___ Given text

Both the industry as a whole and defendant acted consistently with those purposes. Among other things, they avoided developing contradictory information. Despite the industry's nominal emphasis on the need for further research, the CTR designed its research program to avoid studying the biological effects of tobacco use, the very question that, according to the industry's statements, required more research. To the extent that defendant conducted research on that issue independently of the CTR, it did so in a European laboratory that it purchased, and it was careful to avoid preserving records of the results in this country. Defendant's director of research in the late 1970s and 1980s explained to a subordinate that his job was to attack outside research that was inconsistent with the industry's position by casting doubt on it. The jury could also have found that there was a "gentleman's agreement" not to conduct research beyond what the CTR did. The primary purpose of the CTR's research was to provide expert witnesses for congressional hearings and lawsuits, not to determine the relationship between smoking and disease. The CTR's lawyers, rather than its scientists, established its research priorities; developing accurate information on the biological effects of smoking was not one of the lawyers' priorities.

______
___ Excerpted data

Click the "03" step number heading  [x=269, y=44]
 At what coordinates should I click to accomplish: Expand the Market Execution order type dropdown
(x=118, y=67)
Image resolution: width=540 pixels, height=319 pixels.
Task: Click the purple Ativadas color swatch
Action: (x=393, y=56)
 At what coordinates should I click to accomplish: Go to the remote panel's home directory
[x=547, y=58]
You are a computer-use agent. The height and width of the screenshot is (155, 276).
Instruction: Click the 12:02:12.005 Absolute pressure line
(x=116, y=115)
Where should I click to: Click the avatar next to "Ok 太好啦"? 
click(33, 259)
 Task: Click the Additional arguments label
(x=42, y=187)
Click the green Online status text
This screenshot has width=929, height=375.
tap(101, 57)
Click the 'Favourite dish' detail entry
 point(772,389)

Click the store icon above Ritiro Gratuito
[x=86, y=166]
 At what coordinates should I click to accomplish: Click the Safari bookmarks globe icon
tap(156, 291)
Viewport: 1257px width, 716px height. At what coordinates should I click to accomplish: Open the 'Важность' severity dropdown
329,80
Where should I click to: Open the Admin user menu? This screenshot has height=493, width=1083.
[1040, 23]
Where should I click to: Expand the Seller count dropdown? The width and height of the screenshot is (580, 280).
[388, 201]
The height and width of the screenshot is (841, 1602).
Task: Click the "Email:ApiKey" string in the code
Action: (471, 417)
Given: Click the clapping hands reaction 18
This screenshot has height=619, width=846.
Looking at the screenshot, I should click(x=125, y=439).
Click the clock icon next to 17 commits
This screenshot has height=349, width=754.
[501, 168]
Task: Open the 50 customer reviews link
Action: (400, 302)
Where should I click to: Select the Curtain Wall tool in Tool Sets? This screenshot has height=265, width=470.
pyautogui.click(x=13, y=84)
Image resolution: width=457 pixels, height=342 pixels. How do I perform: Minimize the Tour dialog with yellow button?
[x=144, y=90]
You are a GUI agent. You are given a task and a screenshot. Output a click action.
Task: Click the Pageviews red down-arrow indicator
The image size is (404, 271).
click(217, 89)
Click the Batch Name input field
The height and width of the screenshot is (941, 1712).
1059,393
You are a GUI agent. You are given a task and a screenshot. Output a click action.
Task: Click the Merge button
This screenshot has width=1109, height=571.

______

### Work item A
In the excerpt on tobacco industry research, why was accurate information on the biological effects of smoking not developed through the CTR's research? Please answer in one to three sentences.
### Work item B
According to the tobacco research excerpt, where did the defendant carry out research on the biological effects of tobacco use that was independent of the CTR?
### Work item C
Write the next few sentences of the excerpt on tobacco industry research, picking up after its final sentence.

### Written response A
The CTR's lawyers, not its scientists, set its research priorities, and developing accurate information on the biological effects of smoking was not one of those priorities. Its research was mainly meant to supply expert witnesses for congressional hearings and lawsuits, not to determine how smoking relates to disease.

### Written response B
In a European laboratory that it purchased.

### Written response C
The jury could have found that, throughout this period of time, defendant and the other tobacco companies actually had little doubt that cigarette smoking was causally related to a number of diseases. In 1958, three British researchers found that the American tobacco scientists with whom they spoke believed that cigarette smoke could cause cancer. In 1961, defendant's director of research stated that cigarette smoke contained so many carcinogens that the best that the company could do was to reduce their amounts. Internal company memoranda agreed and suggested that it could not admit those facts publicly because of adverse legal consequences. At least by the 19...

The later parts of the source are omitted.